[begin Extract to read]
# BMW processed time series Exploratory Data Analysis
The goal of this notebook is to elaborate a method to calculate the SoH of the BMW fleet.  

## Setup

### Imports

In [None]:
from datetime import datetime as DT
import pytz

import pandas as pd
from pandas import DataFrame as DF
import plotly.express as px

from core.s3_utils import S3_Bucket
from core.config import *
from core.pandas_utils import *
from transform.processed_tss.main import get_processed_tss


### Data extraction

In [None]:
tss = get_processed_tss("bmw", force_update=True)
tss.columns
tss = tss.eval("in_charge_perf_idx = in_charge.cumsum()")


In [None]:
tss.head(10)

In [None]:
tss['odometer'] = tss.groupby('vin')['odometer'].apply(lambda group: group.fillna(method='bfill'))


## Time series EDA

Let's list the variables and the respective count ratio.

In [None]:
tss.count() / len(tss)


In [None]:
VIN = "WBY1Z610407A12415"
tss_unique = tss.query("vin == @VIN")

random_vins = np.random.choice(tss['vin'].unique(), size=5, replace=False)

tss_sample = tss[tss['vin'].isin(random_vins)]

## Print first graphs

In [None]:
px.scatter(tss, 
           x="soc", 
           y="estimated_range", 
           color="vin")

## SoH calculation

### First method on the estimated range


#### Few graphs before calculation 


In [None]:
px.scatter(tss, 
           x="soc", 
           y="estimated_range", 
           color="vin")

In [None]:
px.scatter(tss, 
           x="soc", 
           y="estimated_range", 
           color="in_charge")


-> No correlation between in_charge and estimated_range

In [None]:
px.scatter(tss_unique, 
           x="date", 
           y="soc", 
           color="in_charge_perf_idx")


### SoH calculation


In [None]:
tss["SoH"] = tss["estimated_range"] / (tss["soc"] * tss["range"]) * 100
tss_unique["SoH"] = tss_unique["estimated_range"] / (tss_unique["soc"] * tss_unique["range"]) * 100
tss_sample["SoH"] = tss_sample["estimated_range"] / (tss_sample["soc"] * tss_sample["range"]) * 100


#### SoC / SOH 


In [None]:
px.scatter(tss, 
           x="SoH", 
           y="soc", 
           color="vin")

#### In charge / SOH

In [None]:
px.scatter(tss_unique, 
           x="date", 
           y="SoH", 
           color="in_charge")

#### Charging 


In [None]:
px.scatter(tss.query("in_charge == True"), 
           x="date", 
           y="SoH", 
           color="charging_plug_connected")

#### SOH / odometer


In [None]:
px.scatter(tss, 
           x="odometer", 
           y="SoH", 
           color="vin")
[end Extract to read]
[begin Extracted information]
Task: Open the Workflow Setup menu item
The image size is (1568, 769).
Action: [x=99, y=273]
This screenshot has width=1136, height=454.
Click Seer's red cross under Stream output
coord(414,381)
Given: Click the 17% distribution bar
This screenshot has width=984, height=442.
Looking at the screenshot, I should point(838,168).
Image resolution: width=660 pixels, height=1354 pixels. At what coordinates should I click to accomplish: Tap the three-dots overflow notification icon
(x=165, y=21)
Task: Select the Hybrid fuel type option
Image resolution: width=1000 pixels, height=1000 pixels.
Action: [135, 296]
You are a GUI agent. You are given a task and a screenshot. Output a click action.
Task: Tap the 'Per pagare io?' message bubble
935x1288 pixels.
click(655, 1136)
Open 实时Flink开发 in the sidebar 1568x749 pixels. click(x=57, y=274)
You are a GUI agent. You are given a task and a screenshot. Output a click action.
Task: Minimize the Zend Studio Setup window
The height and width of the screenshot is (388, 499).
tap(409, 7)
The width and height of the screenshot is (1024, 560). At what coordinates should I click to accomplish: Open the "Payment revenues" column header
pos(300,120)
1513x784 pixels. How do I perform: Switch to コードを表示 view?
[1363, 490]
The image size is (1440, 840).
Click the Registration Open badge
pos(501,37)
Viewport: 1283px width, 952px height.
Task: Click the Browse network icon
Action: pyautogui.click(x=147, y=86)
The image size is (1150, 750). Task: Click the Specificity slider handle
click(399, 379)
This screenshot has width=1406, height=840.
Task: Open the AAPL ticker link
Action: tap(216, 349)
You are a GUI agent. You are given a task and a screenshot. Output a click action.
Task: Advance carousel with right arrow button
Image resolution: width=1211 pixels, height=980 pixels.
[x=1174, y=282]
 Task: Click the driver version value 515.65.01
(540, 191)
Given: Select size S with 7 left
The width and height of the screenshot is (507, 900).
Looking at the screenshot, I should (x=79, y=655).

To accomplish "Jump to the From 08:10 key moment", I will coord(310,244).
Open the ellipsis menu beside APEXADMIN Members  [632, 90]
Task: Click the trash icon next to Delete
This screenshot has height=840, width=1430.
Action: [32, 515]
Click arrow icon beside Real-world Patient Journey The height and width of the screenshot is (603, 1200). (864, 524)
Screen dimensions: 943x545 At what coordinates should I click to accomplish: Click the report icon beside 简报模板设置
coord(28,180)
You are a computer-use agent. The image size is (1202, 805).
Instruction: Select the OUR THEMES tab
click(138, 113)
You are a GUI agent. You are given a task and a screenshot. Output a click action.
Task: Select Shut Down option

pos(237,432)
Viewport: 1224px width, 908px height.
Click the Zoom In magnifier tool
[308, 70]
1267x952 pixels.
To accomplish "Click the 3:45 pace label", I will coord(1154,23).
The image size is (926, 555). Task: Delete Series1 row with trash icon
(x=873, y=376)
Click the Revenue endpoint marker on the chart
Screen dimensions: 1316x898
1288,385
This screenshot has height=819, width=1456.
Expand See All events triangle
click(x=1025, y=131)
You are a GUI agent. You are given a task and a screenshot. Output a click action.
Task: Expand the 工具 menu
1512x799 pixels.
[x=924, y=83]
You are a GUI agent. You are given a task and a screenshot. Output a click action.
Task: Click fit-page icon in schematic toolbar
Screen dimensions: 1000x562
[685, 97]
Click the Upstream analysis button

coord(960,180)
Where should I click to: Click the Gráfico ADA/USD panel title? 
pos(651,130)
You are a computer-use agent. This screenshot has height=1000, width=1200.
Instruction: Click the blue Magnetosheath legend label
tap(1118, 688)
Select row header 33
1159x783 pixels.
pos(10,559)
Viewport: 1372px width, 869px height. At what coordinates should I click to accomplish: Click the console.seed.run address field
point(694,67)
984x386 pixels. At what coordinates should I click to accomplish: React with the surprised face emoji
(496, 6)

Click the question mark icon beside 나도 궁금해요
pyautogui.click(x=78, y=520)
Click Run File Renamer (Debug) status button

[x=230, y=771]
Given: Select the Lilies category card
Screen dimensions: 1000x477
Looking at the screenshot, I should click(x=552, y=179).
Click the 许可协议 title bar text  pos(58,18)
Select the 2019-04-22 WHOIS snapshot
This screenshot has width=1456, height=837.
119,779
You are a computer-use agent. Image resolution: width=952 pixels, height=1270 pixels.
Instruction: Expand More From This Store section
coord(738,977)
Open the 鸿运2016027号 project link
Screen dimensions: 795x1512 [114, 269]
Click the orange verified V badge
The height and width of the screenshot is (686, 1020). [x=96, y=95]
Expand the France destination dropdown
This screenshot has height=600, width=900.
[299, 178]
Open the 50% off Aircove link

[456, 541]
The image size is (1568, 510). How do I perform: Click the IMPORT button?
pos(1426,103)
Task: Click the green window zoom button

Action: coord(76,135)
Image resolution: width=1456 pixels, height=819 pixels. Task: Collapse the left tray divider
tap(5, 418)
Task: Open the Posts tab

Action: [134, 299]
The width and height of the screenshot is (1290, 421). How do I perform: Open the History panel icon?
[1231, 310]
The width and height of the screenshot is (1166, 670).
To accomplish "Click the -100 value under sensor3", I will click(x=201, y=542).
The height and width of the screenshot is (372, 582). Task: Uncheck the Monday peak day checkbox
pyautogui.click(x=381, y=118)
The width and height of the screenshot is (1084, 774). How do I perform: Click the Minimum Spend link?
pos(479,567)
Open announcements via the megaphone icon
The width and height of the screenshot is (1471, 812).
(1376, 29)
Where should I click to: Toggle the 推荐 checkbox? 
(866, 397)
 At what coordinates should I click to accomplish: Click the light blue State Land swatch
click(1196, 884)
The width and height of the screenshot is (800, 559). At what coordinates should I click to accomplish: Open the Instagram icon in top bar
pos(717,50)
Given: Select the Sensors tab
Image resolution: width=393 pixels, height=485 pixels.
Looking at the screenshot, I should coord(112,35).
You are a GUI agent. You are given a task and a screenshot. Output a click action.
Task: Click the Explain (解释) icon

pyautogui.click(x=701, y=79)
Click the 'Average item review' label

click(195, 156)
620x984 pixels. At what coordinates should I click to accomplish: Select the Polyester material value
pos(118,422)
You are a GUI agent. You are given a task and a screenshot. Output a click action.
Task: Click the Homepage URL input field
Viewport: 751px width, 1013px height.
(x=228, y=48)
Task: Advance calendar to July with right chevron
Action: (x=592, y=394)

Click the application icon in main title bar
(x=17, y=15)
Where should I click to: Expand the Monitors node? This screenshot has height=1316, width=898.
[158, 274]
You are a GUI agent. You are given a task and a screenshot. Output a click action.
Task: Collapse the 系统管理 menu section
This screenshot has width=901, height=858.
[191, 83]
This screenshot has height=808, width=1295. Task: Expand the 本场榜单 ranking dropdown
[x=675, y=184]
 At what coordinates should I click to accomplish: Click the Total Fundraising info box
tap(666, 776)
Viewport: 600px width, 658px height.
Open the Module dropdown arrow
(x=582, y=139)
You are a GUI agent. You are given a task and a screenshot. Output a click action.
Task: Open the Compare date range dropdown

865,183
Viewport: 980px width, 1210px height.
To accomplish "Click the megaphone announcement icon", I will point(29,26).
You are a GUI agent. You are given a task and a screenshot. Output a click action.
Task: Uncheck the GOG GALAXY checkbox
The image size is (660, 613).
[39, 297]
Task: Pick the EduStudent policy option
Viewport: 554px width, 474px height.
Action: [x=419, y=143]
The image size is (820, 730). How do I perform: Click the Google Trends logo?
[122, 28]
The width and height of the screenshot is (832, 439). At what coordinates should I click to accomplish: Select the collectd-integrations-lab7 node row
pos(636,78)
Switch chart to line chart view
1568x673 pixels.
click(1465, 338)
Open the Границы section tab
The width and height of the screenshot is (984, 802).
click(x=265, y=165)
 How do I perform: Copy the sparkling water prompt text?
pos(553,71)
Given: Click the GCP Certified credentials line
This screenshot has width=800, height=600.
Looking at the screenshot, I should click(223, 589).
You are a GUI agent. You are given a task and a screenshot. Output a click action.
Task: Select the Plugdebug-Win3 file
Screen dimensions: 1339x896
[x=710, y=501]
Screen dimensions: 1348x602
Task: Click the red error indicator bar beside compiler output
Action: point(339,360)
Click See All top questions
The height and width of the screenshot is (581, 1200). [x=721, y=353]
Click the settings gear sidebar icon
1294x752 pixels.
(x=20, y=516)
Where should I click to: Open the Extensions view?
[end Extracted information]
Written instruction A.
Using the BMW notebook, answer:
(i) What does the notebook say its goal is?
(ii) How many random VINs are drawn for the sample?
(iii) What relationship does the notebook note between in_charge and estimated_range?
Written instruction B. Echo the stretch of the entries from the line containing "This screenshot has width=1136, height=454." through the line containing "Action: [135, 296]".

Expected output A.
(i) To elaborate a method to calculate the SoH of the BMW fleet.
(ii) Five.
(iii) No correlation.

Expected output B.
This screenshot has width=1136, height=454.
Click Seer's red cross under Stream output
coord(414,381)
Given: Click the 17% distribution bar
This screenshot has width=984, height=442.
Looking at the screenshot, I should point(838,168).
Image resolution: width=660 pixels, height=1354 pixels. At what coordinates should I click to accomplish: Tap the three-dots overflow notification icon
(x=165, y=21)
Task: Select the Hybrid fuel type option
Image resolution: width=1000 pixels, height=1000 pixels.
Action: [135, 296]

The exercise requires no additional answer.